Sami o sobie

Anonimowy wpis na Facebook.com


    Jedni uważają Polaków za naród gorszy od innych i wstydzą się swojego pochodzenia, inni z kolei - za naród święty, umęczony, mesjasza narodów, nieskazitelny, wieczną ofiarę złych sąsiadów. A prawda jest taka, że nasz naród i nasza historia pełna jest zarówno szumowin jak i bohaterów, wzlotów i upadków, zwycięstw i porażek, nie jesteśmy ani lepsi ani gorsi od nikogo, Polska nie jest ani mesjaszem narodów, ani outsiderem. Polska upadła i ją zagrabiono, bo była słaba, była jak owieczka wśród wilków, prawo natury wymagało jej śmierci. A to, że była owieczką, a nie niedźwiedziem, to już była wina naszych przodków.

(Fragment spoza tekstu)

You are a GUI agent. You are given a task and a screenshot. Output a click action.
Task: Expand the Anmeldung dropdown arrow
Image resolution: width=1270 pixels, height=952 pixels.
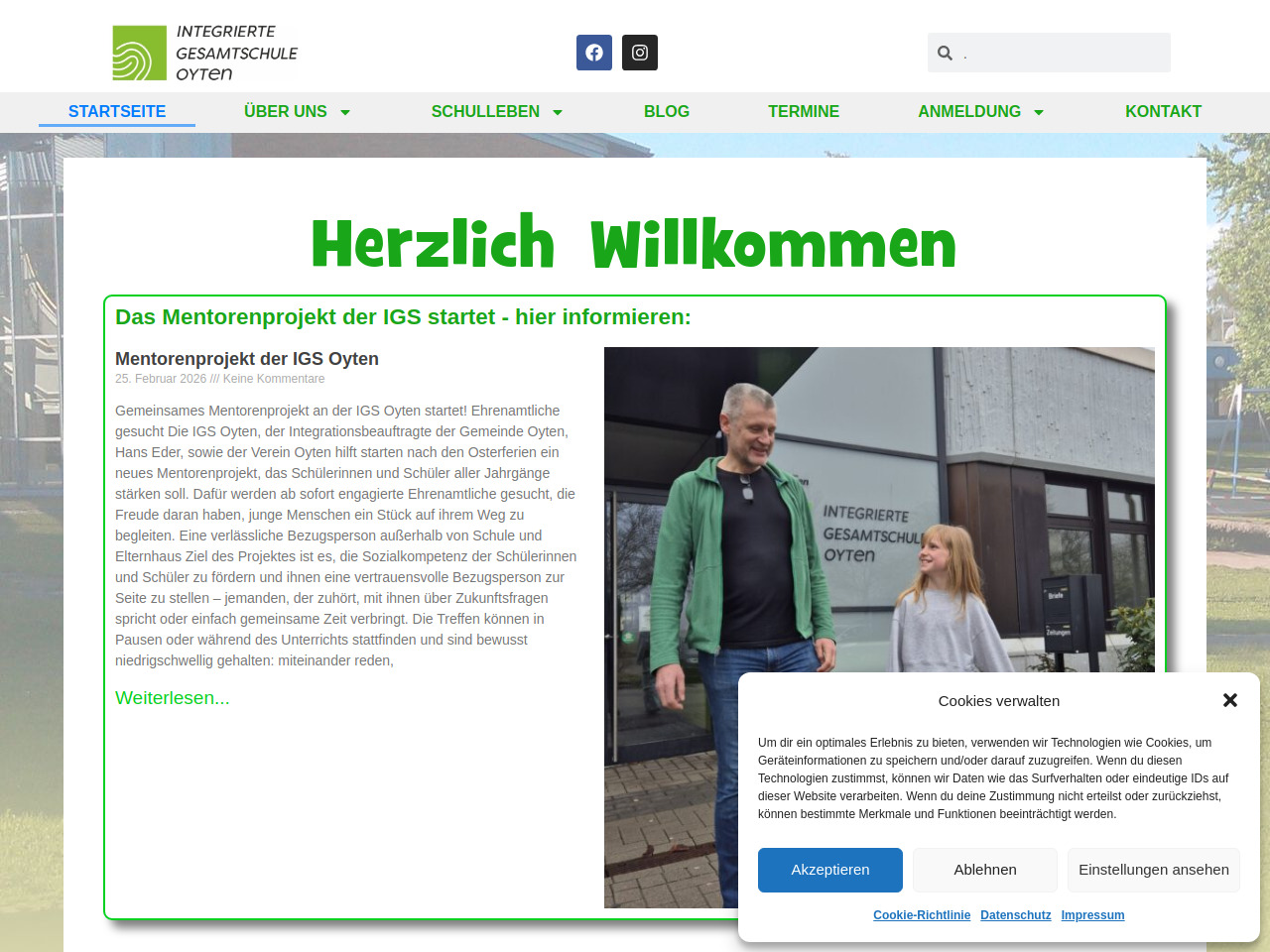1039,113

    Niektórzy definiują patriotyzm jako podniosłe pieśni, patos, a kiedy trzeba - śmierć za Ojczyznę, zupełnie nie dostrzegając, że patriotyzm to nie tylko czyny wielkie, ale także te bardzo małe - jak sprzątanie po swoim psie, dbanie o własną rodzinę, pomoc innym Polakom, nie okradanie innych, płacenie godziwego wynagrodzenia, uczenia się - ale nie tylko naszej bohaterskiej historii - lecz także innych przedmiotów. Wspaniałym patriotą jest dobry pracodawca, człowiek, który osiągnął sukces własną, ciężką pracą i później daje zatrudnienie na dobrych warunkach i płaci godziwe pieniądze swoim pracownikom.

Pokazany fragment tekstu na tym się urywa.